§ Task instructions: Reprint the entire listing exactly.

§ Available records:
Content starts

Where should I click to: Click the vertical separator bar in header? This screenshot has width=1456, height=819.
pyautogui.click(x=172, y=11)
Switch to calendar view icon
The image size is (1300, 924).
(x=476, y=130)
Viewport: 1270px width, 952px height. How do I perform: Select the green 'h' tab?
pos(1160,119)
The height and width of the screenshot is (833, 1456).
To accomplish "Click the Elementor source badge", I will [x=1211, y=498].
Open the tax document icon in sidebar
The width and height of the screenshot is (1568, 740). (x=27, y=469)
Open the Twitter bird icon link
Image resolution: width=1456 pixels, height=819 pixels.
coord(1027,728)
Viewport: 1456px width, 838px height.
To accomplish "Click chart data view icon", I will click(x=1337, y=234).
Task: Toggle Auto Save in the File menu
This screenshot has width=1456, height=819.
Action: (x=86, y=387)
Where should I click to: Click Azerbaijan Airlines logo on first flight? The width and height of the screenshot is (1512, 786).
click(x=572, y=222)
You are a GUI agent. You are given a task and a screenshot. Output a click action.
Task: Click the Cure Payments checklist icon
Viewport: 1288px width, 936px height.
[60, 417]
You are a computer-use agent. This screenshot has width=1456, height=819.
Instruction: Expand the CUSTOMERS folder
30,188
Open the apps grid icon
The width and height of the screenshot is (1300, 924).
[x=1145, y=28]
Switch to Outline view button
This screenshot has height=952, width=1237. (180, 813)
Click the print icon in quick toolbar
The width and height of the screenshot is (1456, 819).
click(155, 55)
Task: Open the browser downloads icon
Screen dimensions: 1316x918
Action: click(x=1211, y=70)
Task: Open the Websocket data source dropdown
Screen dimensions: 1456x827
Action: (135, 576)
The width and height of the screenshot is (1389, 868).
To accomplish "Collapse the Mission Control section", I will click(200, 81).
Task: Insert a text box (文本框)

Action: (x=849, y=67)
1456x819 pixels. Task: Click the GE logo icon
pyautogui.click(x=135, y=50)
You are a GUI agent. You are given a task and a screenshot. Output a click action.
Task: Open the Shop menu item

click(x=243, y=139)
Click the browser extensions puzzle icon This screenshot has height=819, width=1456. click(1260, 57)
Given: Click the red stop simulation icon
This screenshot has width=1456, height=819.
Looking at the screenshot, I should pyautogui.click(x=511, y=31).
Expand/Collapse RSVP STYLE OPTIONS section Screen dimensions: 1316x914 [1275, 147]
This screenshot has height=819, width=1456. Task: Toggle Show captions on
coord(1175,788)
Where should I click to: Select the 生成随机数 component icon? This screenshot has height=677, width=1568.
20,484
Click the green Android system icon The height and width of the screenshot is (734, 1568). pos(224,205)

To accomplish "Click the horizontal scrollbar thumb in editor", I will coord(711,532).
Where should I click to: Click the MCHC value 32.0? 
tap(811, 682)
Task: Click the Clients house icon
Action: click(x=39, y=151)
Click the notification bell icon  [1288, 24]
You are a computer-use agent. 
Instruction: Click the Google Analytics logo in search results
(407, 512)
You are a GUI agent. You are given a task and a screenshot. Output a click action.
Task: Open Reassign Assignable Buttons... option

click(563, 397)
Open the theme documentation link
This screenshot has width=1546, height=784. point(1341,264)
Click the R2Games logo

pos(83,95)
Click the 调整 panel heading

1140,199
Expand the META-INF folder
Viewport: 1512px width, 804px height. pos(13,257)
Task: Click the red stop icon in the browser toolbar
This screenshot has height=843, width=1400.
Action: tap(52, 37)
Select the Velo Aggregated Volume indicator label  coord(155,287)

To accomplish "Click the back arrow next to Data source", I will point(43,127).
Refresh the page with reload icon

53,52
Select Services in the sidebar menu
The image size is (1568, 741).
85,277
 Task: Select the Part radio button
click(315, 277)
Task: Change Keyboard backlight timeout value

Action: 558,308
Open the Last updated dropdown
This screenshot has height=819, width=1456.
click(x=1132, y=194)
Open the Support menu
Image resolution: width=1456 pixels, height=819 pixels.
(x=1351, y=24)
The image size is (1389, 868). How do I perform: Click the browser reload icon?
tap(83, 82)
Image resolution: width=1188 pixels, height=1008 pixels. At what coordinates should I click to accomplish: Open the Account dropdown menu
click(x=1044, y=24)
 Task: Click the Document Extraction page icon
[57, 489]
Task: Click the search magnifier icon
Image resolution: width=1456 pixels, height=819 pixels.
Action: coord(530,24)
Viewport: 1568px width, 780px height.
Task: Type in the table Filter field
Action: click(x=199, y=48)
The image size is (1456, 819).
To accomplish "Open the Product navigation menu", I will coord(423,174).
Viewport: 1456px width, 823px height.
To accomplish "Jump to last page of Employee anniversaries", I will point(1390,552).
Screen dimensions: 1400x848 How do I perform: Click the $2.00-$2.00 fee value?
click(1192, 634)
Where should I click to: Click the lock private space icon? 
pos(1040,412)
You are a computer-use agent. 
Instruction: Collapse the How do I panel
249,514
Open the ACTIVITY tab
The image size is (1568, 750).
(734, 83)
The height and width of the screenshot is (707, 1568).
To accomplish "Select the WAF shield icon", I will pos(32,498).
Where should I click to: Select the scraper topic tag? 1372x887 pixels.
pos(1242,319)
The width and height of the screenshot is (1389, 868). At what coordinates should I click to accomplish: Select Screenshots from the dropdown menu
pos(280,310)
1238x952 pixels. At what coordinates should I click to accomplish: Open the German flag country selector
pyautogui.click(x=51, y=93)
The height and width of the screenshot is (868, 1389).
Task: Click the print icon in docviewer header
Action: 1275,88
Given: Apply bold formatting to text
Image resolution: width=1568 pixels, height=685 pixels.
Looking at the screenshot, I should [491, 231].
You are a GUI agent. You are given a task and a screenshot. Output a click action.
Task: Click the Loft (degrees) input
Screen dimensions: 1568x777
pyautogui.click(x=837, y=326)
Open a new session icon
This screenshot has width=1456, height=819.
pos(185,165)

Content ends

§ Exercise output:
Where should I click to: Click the vertical separator bar in header? This screenshot has width=1456, height=819.
pyautogui.click(x=172, y=11)
Switch to calendar view icon
The image size is (1300, 924).
(x=476, y=130)
Viewport: 1270px width, 952px height. How do I perform: Select the green 'h' tab?
pos(1160,119)
The height and width of the screenshot is (833, 1456).
To accomplish "Click the Elementor source badge", I will [x=1211, y=498].
Open the tax document icon in sidebar
The width and height of the screenshot is (1568, 740). (x=27, y=469)
Open the Twitter bird icon link
Image resolution: width=1456 pixels, height=819 pixels.
coord(1027,728)
Viewport: 1456px width, 838px height.
To accomplish "Click chart data view icon", I will click(x=1337, y=234).
Task: Toggle Auto Save in the File menu
This screenshot has width=1456, height=819.
Action: (x=86, y=387)
Where should I click to: Click Azerbaijan Airlines logo on first flight? The width and height of the screenshot is (1512, 786).
click(x=572, y=222)
You are a GUI agent. You are given a task and a screenshot. Output a click action.
Task: Click the Cure Payments checklist icon
Viewport: 1288px width, 936px height.
[60, 417]
You are a computer-use agent. This screenshot has width=1456, height=819.
Instruction: Expand the CUSTOMERS folder
30,188
Open the apps grid icon
The width and height of the screenshot is (1300, 924).
[x=1145, y=28]
Switch to Outline view button
This screenshot has height=952, width=1237. (180, 813)
Click the print icon in quick toolbar
The width and height of the screenshot is (1456, 819).
click(155, 55)
Task: Open the browser downloads icon
Screen dimensions: 1316x918
Action: click(x=1211, y=70)
Task: Open the Websocket data source dropdown
Screen dimensions: 1456x827
Action: (135, 576)
The width and height of the screenshot is (1389, 868).
To accomplish "Collapse the Mission Control section", I will click(200, 81).
Task: Insert a text box (文本框)

Action: (x=849, y=67)
1456x819 pixels. Task: Click the GE logo icon
pyautogui.click(x=135, y=50)
You are a GUI agent. You are given a task and a screenshot. Output a click action.
Task: Open the Shop menu item

click(x=243, y=139)
Click the browser extensions puzzle icon This screenshot has height=819, width=1456. click(1260, 57)
Given: Click the red stop simulation icon
This screenshot has width=1456, height=819.
Looking at the screenshot, I should pyautogui.click(x=511, y=31).
Expand/Collapse RSVP STYLE OPTIONS section Screen dimensions: 1316x914 [1275, 147]
This screenshot has height=819, width=1456. Task: Toggle Show captions on
coord(1175,788)
Where should I click to: Select the 生成随机数 component icon? This screenshot has height=677, width=1568.
20,484
Click the green Android system icon The height and width of the screenshot is (734, 1568). pos(224,205)

To accomplish "Click the horizontal scrollbar thumb in editor", I will coord(711,532).
Where should I click to: Click the MCHC value 32.0? 
tap(811, 682)
Task: Click the Clients house icon
Action: click(x=39, y=151)
Click the notification bell icon  [1288, 24]
You are a computer-use agent. 
Instruction: Click the Google Analytics logo in search results
(407, 512)
You are a GUI agent. You are given a task and a screenshot. Output a click action.
Task: Open Reassign Assignable Buttons... option

click(563, 397)
Open the theme documentation link
This screenshot has width=1546, height=784. point(1341,264)
Click the R2Games logo

pos(83,95)
Click the 调整 panel heading

1140,199
Expand the META-INF folder
Viewport: 1512px width, 804px height. pos(13,257)
Task: Click the red stop icon in the browser toolbar
This screenshot has height=843, width=1400.
Action: tap(52, 37)
Select the Velo Aggregated Volume indicator label  coord(155,287)

To accomplish "Click the back arrow next to Data source", I will point(43,127).
Refresh the page with reload icon

53,52
Select Services in the sidebar menu
The image size is (1568, 741).
85,277
 Task: Select the Part radio button
click(315, 277)
Task: Change Keyboard backlight timeout value

Action: 558,308
Open the Last updated dropdown
This screenshot has height=819, width=1456.
click(x=1132, y=194)
Open the Support menu
Image resolution: width=1456 pixels, height=819 pixels.
(x=1351, y=24)
The image size is (1389, 868). How do I perform: Click the browser reload icon?
tap(83, 82)
Image resolution: width=1188 pixels, height=1008 pixels. At what coordinates should I click to accomplish: Open the Account dropdown menu
click(x=1044, y=24)
 Task: Click the Document Extraction page icon
[57, 489]
Task: Click the search magnifier icon
Image resolution: width=1456 pixels, height=819 pixels.
Action: coord(530,24)
Viewport: 1568px width, 780px height.
Task: Type in the table Filter field
Action: click(x=199, y=48)
The image size is (1456, 819).
To accomplish "Open the Product navigation menu", I will coord(423,174).
Viewport: 1456px width, 823px height.
To accomplish "Jump to last page of Employee anniversaries", I will point(1390,552).
Screen dimensions: 1400x848 How do I perform: Click the $2.00-$2.00 fee value?
click(1192, 634)
Where should I click to: Click the lock private space icon? 
pos(1040,412)
You are a computer-use agent. 
Instruction: Collapse the How do I panel
249,514
Open the ACTIVITY tab
The image size is (1568, 750).
(734, 83)
The height and width of the screenshot is (707, 1568).
To accomplish "Select the WAF shield icon", I will pos(32,498).
Where should I click to: Select the scraper topic tag? 1372x887 pixels.
pos(1242,319)
The width and height of the screenshot is (1389, 868). At what coordinates should I click to accomplish: Select Screenshots from the dropdown menu
pos(280,310)
1238x952 pixels. At what coordinates should I click to accomplish: Open the German flag country selector
pyautogui.click(x=51, y=93)
The height and width of the screenshot is (868, 1389).
Task: Click the print icon in docviewer header
Action: 1275,88
Given: Apply bold formatting to text
Image resolution: width=1568 pixels, height=685 pixels.
Looking at the screenshot, I should [491, 231].
You are a GUI agent. You are given a task and a screenshot. Output a click action.
Task: Click the Loft (degrees) input
Screen dimensions: 1568x777
pyautogui.click(x=837, y=326)
Open a new session icon
This screenshot has width=1456, height=819.
pos(185,165)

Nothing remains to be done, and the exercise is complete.